We can make this plot look nicer/more useful by adjusting the number of bins and zooming into the x-axis.

ggplot(flint, aes(x = lead)) +
  geom_histogram(bins = 50) +
  coord_cartesian(xlim = c(0, 100))

Let’s visualize some of our summary statistics on the plot.

Exercise 5: Add a new layer, geom_vline(xintercept = __, color = "red"), to the histogram below, filling in the blank with the mean.

mean_lead <- mean(flint$lead)


ggplot(flint, aes(x = lead)) + 
  geom_histogram(bins = 50) + 
  coord_cartesian(xlim = c(0, 100)) +
  geom_vline(xintercept = summary_table$mean_lead, color = "red")

Exercise 6: Add one more layer which overlays the median, in a different color.

ggplot(flint, aes(x = lead)) + 
  geom_histogram(bins = 50) + 
  coord_cartesian(xlim = c(0, 100)) +
  geom_vline(xintercept = summary_table$mean_lead, color = "red") +
  geom_vline(xintercept = summary_table$median_lead, color = "blue")

# add code here

Box plots

Next, let’s narrow our focus to the zip codes 48503, 48504, 48505, 48506, and 48507 and observations with lead values less than 1,000 ppb.

flint_focus <- flint |>
  filter(zip %in% 48503:48507 & lead < 1000)

Exercise 7: Below are side-by-side box plots for the three flushing times in each of the five zip codes we considered. Add x and y labels; add a title by inserting title = "title_name" inside the labs() function.

ggplot(data = flint_focus, aes(y = factor(zip), x = lead)) +
  geom_boxplot(aes(fill = factor(draw))) +
  labs(x = "Lead (ppb)", y = "Zip code", fill = "Flushing time") +
  scale_fill_discrete(
    breaks = c("first", "second", "third"),
    labels = c("0 (sec)", "45 (sec)", "120 (sec)")
  )

Exercise 8: Add labels for x, y, a title, and subtitle to the code below to update the corresponding plot.

ggplot(data = flint_focus, aes(y = factor(zip), x = lead)) +
  geom_boxplot(aes(fill = factor(draw))) + 
  labs(
    x = "Lead (ppb)", y = "Zip code", fill = "Flushing time",
    title = "Lead amount by flushing time",
    subtitle = "In five zip codes"
    ) +
  scale_fill_discrete(
    breaks = c("first", "second", "third"),
    labels = c("0 (sec)", "45 (sec)", "120 (sec)")
  ) +
  coord_cartesian(xlim = c(0, 50)) +
  theme_bw()

Exercise 9: What is the difference between the two plots? What are the advantages and disadvantages to each plot?

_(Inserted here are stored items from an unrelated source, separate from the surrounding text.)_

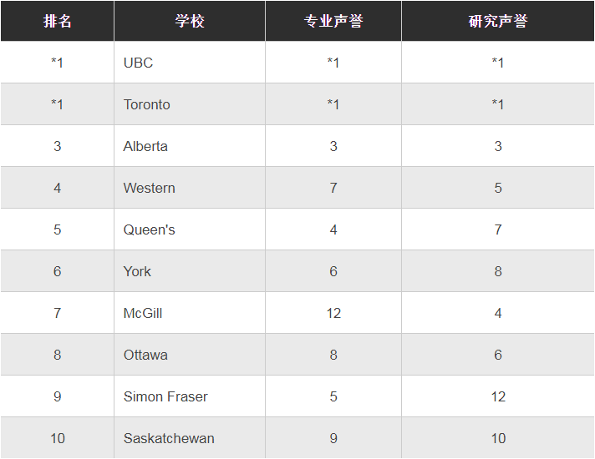The width and height of the screenshot is (595, 459).
Task: Click the 学校 column header
Action: pos(190,21)
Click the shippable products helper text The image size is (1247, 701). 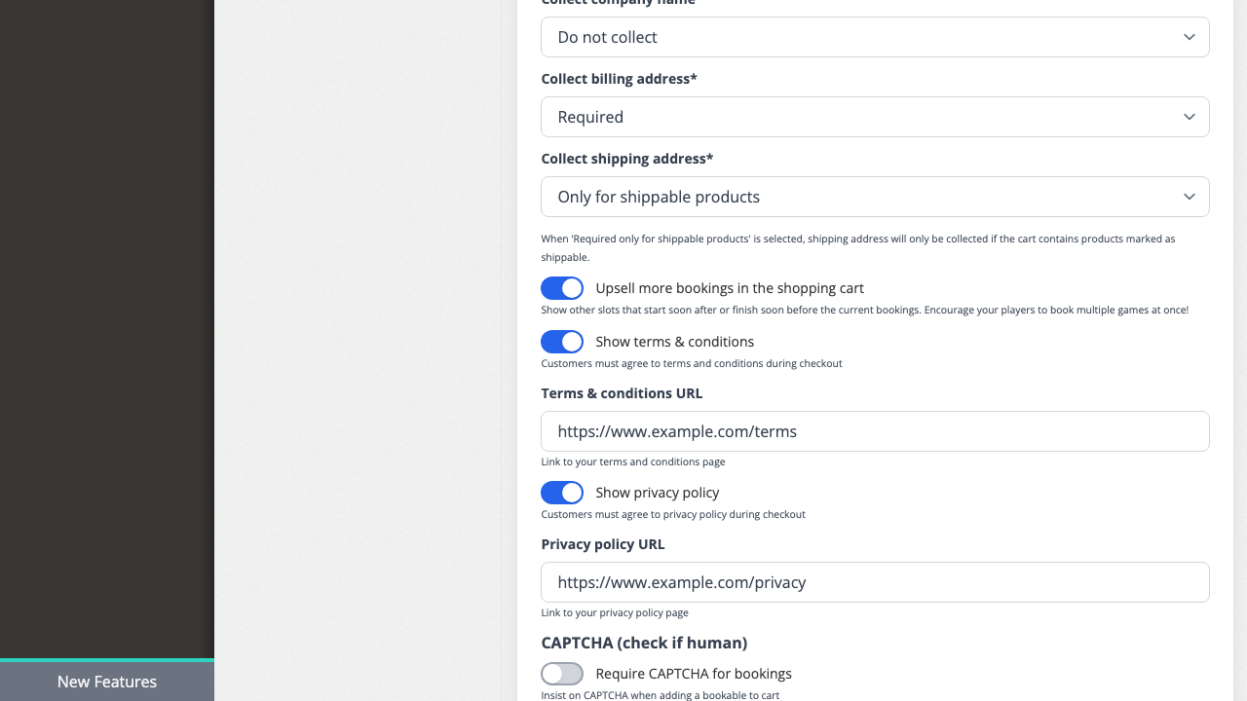(x=857, y=247)
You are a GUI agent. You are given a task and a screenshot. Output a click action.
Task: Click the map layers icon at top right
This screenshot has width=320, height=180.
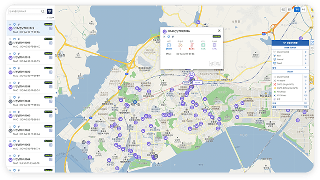pyautogui.click(x=289, y=10)
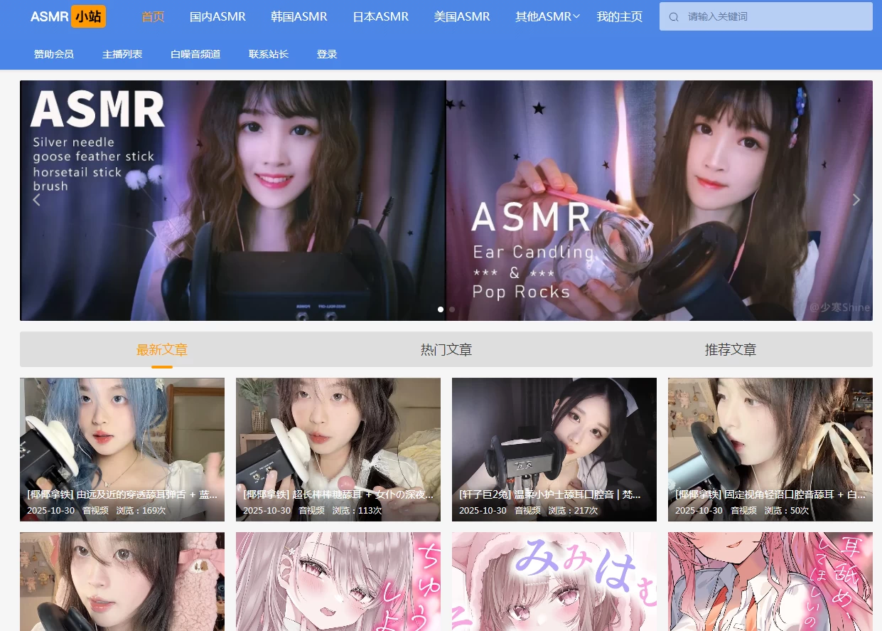Open the 白噪音频道 channel link

click(x=195, y=53)
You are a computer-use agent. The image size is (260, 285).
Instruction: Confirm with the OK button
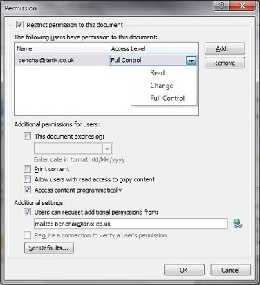coord(184,270)
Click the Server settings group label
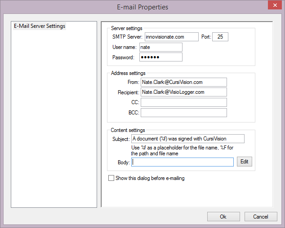 coord(126,28)
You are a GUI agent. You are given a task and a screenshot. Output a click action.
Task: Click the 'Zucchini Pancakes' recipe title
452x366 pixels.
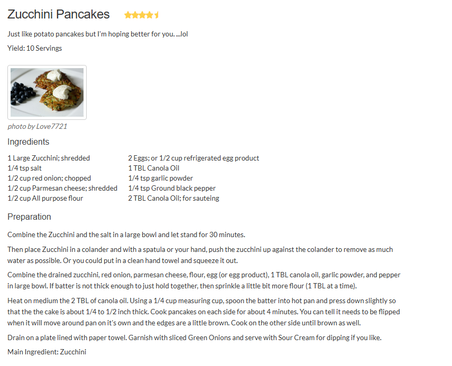(59, 15)
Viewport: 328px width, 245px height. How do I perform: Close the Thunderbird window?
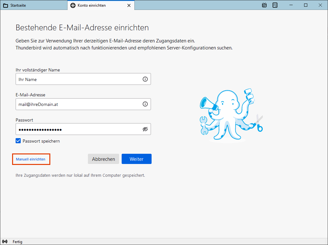point(320,5)
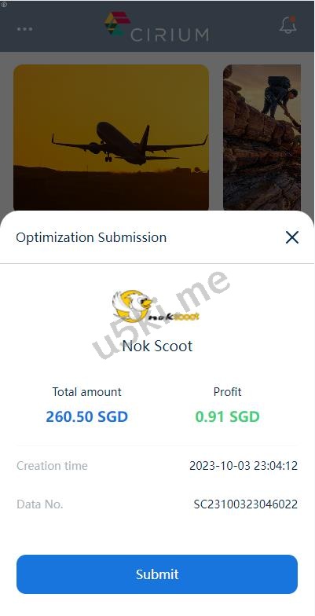This screenshot has width=315, height=616.
Task: Select the 260.50 SGD amount value
Action: coord(86,416)
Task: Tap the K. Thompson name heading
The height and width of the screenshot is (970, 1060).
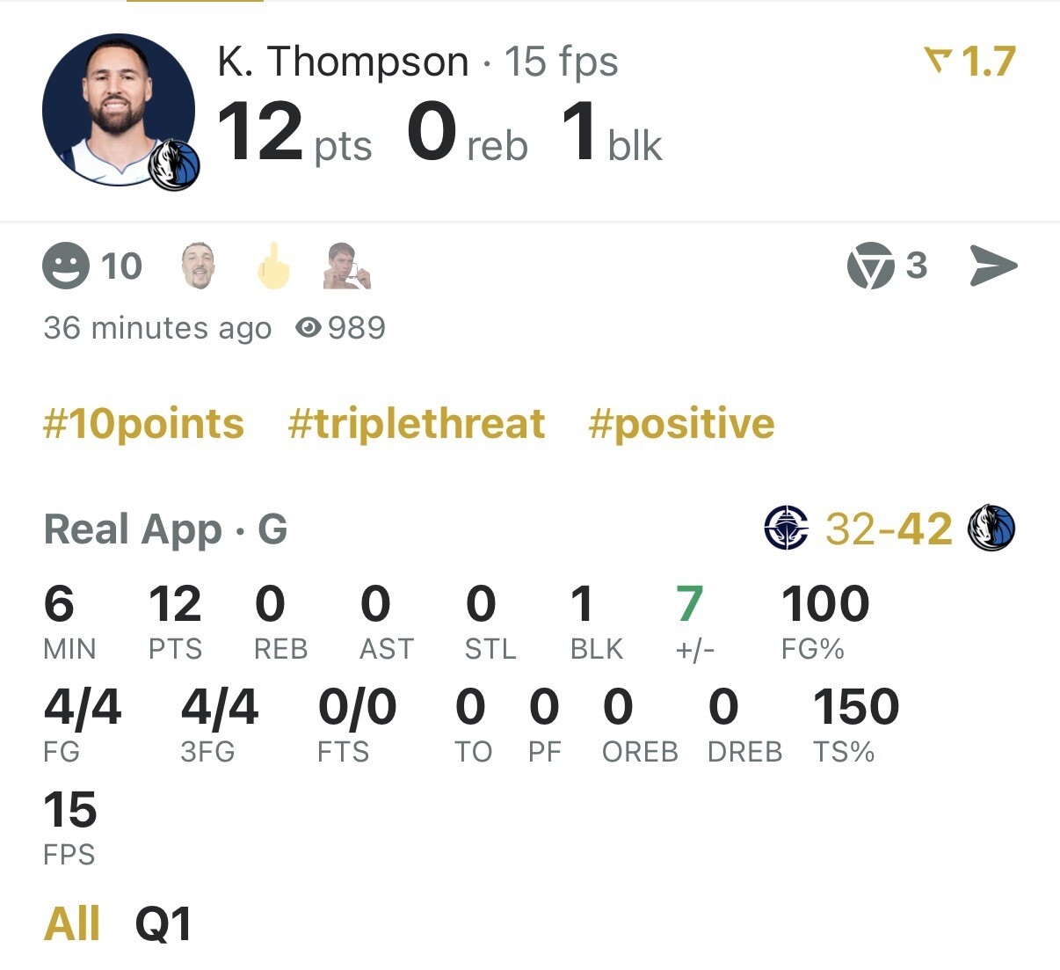Action: point(343,62)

The first plot shows extreme outliers, while the second plot makes it easier to see the bulk of the distribution.

References

  1. Langkjaer-Bain, R. (2017). The murky tale of Flint’s deceptive water data. Significance, 14: 16-21. doi: https://doi.org/10.1111/j.1740-9713.2017.01016.x.

  2. Kelsey J. Pieper, et. al. Evaluating Water Lead Levels During the Flint Water Crisis. Edwards Environmental Science & Technology 2018 52 (15), 8124-8132 doi: https://doi.org/10.1021/acs.est.8b00791.